▽
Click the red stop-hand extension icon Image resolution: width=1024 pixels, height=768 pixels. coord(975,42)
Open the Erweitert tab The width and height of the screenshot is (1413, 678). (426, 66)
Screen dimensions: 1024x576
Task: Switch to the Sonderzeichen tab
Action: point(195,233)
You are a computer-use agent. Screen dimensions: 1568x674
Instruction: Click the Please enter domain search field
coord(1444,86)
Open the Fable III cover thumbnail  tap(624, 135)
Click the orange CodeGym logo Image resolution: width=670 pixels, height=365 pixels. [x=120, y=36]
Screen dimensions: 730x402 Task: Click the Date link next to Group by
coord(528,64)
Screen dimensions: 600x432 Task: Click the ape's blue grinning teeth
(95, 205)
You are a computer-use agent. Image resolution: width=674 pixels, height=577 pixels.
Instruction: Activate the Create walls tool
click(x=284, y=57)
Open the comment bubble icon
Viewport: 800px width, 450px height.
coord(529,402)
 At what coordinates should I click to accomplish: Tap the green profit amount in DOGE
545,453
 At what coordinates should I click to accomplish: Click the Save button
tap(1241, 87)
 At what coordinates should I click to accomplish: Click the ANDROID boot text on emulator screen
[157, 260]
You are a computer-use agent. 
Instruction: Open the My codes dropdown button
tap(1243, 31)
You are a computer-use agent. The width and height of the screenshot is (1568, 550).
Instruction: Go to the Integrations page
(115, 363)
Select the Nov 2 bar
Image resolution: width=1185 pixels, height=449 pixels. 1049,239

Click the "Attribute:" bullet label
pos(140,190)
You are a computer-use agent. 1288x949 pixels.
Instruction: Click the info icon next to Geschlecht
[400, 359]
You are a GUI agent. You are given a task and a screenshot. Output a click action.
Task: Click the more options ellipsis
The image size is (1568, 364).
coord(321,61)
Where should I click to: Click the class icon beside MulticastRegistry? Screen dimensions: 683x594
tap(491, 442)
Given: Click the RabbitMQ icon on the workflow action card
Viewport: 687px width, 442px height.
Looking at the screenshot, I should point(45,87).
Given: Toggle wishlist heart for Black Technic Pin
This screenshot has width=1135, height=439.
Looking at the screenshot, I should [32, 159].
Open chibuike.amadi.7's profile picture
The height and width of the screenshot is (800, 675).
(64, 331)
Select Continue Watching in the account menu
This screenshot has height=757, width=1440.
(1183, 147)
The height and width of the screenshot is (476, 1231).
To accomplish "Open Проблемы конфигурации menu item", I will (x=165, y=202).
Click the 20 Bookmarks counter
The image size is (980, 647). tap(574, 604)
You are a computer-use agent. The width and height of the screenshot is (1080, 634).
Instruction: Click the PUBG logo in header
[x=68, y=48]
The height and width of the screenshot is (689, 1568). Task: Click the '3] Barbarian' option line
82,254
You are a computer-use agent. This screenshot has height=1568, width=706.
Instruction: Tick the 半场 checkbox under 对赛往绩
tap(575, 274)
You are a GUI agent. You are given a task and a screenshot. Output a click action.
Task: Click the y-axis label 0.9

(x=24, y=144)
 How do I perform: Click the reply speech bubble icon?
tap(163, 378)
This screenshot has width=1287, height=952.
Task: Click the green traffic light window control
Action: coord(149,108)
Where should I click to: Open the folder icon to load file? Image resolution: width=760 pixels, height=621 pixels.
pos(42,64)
△
**YOUR GOAL**: Take the data above and reproduce it exactly.

**TASK RESPONSE**:
Click the red stop-hand extension icon Image resolution: width=1024 pixels, height=768 pixels. coord(975,42)
Open the Erweitert tab The width and height of the screenshot is (1413, 678). (426, 66)
Screen dimensions: 1024x576
Task: Switch to the Sonderzeichen tab
Action: point(195,233)
You are a computer-use agent. Screen dimensions: 1568x674
Instruction: Click the Please enter domain search field
coord(1444,86)
Open the Fable III cover thumbnail  tap(624, 135)
Click the orange CodeGym logo Image resolution: width=670 pixels, height=365 pixels. [x=120, y=36]
Screen dimensions: 730x402 Task: Click the Date link next to Group by
coord(528,64)
Screen dimensions: 600x432 Task: Click the ape's blue grinning teeth
(95, 205)
You are a computer-use agent. Image resolution: width=674 pixels, height=577 pixels.
Instruction: Activate the Create walls tool
click(x=284, y=57)
Open the comment bubble icon
Viewport: 800px width, 450px height.
coord(529,402)
 At what coordinates should I click to accomplish: Tap the green profit amount in DOGE
545,453
 At what coordinates should I click to accomplish: Click the Save button
tap(1241, 87)
 At what coordinates should I click to accomplish: Click the ANDROID boot text on emulator screen
[157, 260]
You are a computer-use agent. 
Instruction: Open the My codes dropdown button
tap(1243, 31)
You are a computer-use agent. The width and height of the screenshot is (1568, 550).
Instruction: Go to the Integrations page
(115, 363)
Select the Nov 2 bar
Image resolution: width=1185 pixels, height=449 pixels. 1049,239

Click the "Attribute:" bullet label
pos(140,190)
You are a computer-use agent. 1288x949 pixels.
Instruction: Click the info icon next to Geschlecht
[400, 359]
You are a GUI agent. You are given a task and a screenshot. Output a click action.
Task: Click the more options ellipsis
The image size is (1568, 364).
coord(321,61)
Where should I click to: Click the class icon beside MulticastRegistry? Screen dimensions: 683x594
tap(491, 442)
Given: Click the RabbitMQ icon on the workflow action card
Viewport: 687px width, 442px height.
Looking at the screenshot, I should point(45,87).
Given: Toggle wishlist heart for Black Technic Pin
This screenshot has width=1135, height=439.
Looking at the screenshot, I should [32, 159].
Open chibuike.amadi.7's profile picture
The height and width of the screenshot is (800, 675).
(64, 331)
Select Continue Watching in the account menu
This screenshot has height=757, width=1440.
(1183, 147)
The height and width of the screenshot is (476, 1231).
To accomplish "Open Проблемы конфигурации menu item", I will (x=165, y=202).
Click the 20 Bookmarks counter
The image size is (980, 647). tap(574, 604)
You are a computer-use agent. The width and height of the screenshot is (1080, 634).
Instruction: Click the PUBG logo in header
[x=68, y=48]
The height and width of the screenshot is (689, 1568). Task: Click the '3] Barbarian' option line
82,254
You are a computer-use agent. This screenshot has height=1568, width=706.
Instruction: Tick the 半场 checkbox under 对赛往绩
tap(575, 274)
You are a GUI agent. You are given a task and a screenshot. Output a click action.
Task: Click the y-axis label 0.9

(x=24, y=144)
 How do I perform: Click the reply speech bubble icon?
tap(163, 378)
This screenshot has width=1287, height=952.
Task: Click the green traffic light window control
Action: coord(149,108)
Where should I click to: Open the folder icon to load file? Image resolution: width=760 pixels, height=621 pixels.
pos(42,64)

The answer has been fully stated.